DATA Block Start

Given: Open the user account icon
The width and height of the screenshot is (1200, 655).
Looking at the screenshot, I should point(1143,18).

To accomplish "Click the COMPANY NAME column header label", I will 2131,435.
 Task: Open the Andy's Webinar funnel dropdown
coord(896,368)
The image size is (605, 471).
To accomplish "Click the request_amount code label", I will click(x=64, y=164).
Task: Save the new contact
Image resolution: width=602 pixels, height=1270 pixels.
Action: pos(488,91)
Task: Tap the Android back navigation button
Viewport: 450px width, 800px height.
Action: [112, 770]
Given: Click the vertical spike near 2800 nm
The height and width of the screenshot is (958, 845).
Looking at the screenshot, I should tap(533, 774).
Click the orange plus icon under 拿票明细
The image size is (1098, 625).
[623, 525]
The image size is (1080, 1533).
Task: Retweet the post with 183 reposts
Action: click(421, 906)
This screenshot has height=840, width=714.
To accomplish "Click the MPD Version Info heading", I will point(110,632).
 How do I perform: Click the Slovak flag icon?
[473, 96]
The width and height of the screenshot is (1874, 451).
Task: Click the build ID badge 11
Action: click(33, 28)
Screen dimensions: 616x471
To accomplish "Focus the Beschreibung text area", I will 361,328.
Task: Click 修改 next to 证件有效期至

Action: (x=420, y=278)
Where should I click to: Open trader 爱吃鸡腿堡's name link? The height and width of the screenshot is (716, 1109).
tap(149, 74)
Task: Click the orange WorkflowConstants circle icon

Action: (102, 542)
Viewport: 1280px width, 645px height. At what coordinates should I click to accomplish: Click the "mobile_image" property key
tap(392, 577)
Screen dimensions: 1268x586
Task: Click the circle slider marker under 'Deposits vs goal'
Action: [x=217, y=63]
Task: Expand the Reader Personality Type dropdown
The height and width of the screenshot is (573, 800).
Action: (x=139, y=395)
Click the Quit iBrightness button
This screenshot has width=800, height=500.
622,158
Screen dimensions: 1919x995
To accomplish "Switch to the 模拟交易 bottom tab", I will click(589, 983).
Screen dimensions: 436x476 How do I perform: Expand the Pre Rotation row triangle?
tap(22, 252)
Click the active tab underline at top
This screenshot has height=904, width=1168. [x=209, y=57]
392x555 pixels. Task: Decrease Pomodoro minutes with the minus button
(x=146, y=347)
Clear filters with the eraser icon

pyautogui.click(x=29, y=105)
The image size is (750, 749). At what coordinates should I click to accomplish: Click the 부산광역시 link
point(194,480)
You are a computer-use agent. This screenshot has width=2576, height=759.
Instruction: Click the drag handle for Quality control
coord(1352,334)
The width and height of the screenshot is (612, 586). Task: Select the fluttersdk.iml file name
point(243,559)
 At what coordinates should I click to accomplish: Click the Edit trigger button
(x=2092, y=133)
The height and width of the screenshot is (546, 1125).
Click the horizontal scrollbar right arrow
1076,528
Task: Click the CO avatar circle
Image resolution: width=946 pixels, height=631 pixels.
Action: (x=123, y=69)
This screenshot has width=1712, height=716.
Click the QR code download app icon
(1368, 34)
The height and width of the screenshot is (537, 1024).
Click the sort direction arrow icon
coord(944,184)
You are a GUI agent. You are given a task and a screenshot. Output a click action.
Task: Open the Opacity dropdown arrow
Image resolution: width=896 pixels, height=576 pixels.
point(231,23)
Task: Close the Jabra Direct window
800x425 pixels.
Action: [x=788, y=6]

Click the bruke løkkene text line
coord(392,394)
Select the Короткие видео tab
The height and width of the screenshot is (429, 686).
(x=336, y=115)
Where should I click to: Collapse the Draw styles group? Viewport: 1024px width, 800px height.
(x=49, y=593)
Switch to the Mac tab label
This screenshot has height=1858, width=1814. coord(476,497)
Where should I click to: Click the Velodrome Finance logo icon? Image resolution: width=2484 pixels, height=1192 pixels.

DATA Block End

Reproduce the entries above in full, so that each one reads exactly as before.

ANSWER FOR THE TASK:
Given: Open the user account icon
The width and height of the screenshot is (1200, 655).
Looking at the screenshot, I should point(1143,18).

To accomplish "Click the COMPANY NAME column header label", I will 2131,435.
 Task: Open the Andy's Webinar funnel dropdown
coord(896,368)
The image size is (605, 471).
To accomplish "Click the request_amount code label", I will click(x=64, y=164).
Task: Save the new contact
Image resolution: width=602 pixels, height=1270 pixels.
Action: pos(488,91)
Task: Tap the Android back navigation button
Viewport: 450px width, 800px height.
Action: [112, 770]
Given: Click the vertical spike near 2800 nm
The height and width of the screenshot is (958, 845).
Looking at the screenshot, I should tap(533, 774).
Click the orange plus icon under 拿票明细
The image size is (1098, 625).
[623, 525]
The image size is (1080, 1533).
Task: Retweet the post with 183 reposts
Action: click(421, 906)
This screenshot has height=840, width=714.
To accomplish "Click the MPD Version Info heading", I will point(110,632).
 How do I perform: Click the Slovak flag icon?
[473, 96]
The width and height of the screenshot is (1874, 451).
Task: Click the build ID badge 11
Action: click(33, 28)
Screen dimensions: 616x471
To accomplish "Focus the Beschreibung text area", I will 361,328.
Task: Click 修改 next to 证件有效期至

Action: (x=420, y=278)
Where should I click to: Open trader 爱吃鸡腿堡's name link? The height and width of the screenshot is (716, 1109).
tap(149, 74)
Task: Click the orange WorkflowConstants circle icon

Action: (102, 542)
Viewport: 1280px width, 645px height. At what coordinates should I click to accomplish: Click the "mobile_image" property key
tap(392, 577)
Screen dimensions: 1268x586
Task: Click the circle slider marker under 'Deposits vs goal'
Action: [x=217, y=63]
Task: Expand the Reader Personality Type dropdown
The height and width of the screenshot is (573, 800).
Action: (x=139, y=395)
Click the Quit iBrightness button
This screenshot has width=800, height=500.
622,158
Screen dimensions: 1919x995
To accomplish "Switch to the 模拟交易 bottom tab", I will click(589, 983).
Screen dimensions: 436x476 How do I perform: Expand the Pre Rotation row triangle?
tap(22, 252)
Click the active tab underline at top
This screenshot has height=904, width=1168. [x=209, y=57]
392x555 pixels. Task: Decrease Pomodoro minutes with the minus button
(x=146, y=347)
Clear filters with the eraser icon

pyautogui.click(x=29, y=105)
The image size is (750, 749). At what coordinates should I click to accomplish: Click the 부산광역시 link
point(194,480)
You are a computer-use agent. This screenshot has width=2576, height=759.
Instruction: Click the drag handle for Quality control
coord(1352,334)
The width and height of the screenshot is (612, 586). Task: Select the fluttersdk.iml file name
point(243,559)
 At what coordinates should I click to accomplish: Click the Edit trigger button
(x=2092, y=133)
The height and width of the screenshot is (546, 1125).
Click the horizontal scrollbar right arrow
1076,528
Task: Click the CO avatar circle
Image resolution: width=946 pixels, height=631 pixels.
Action: (x=123, y=69)
This screenshot has width=1712, height=716.
Click the QR code download app icon
(1368, 34)
The height and width of the screenshot is (537, 1024).
Click the sort direction arrow icon
coord(944,184)
You are a GUI agent. You are given a task and a screenshot. Output a click action.
Task: Open the Opacity dropdown arrow
Image resolution: width=896 pixels, height=576 pixels.
point(231,23)
Task: Close the Jabra Direct window
800x425 pixels.
Action: [x=788, y=6]

Click the bruke løkkene text line
coord(392,394)
Select the Короткие видео tab
The height and width of the screenshot is (429, 686).
(x=336, y=115)
Where should I click to: Collapse the Draw styles group? Viewport: 1024px width, 800px height.
(x=49, y=593)
Switch to the Mac tab label
This screenshot has height=1858, width=1814. coord(476,497)
Where should I click to: Click the Velodrome Finance logo icon? Image resolution: width=2484 pixels, height=1192 pixels.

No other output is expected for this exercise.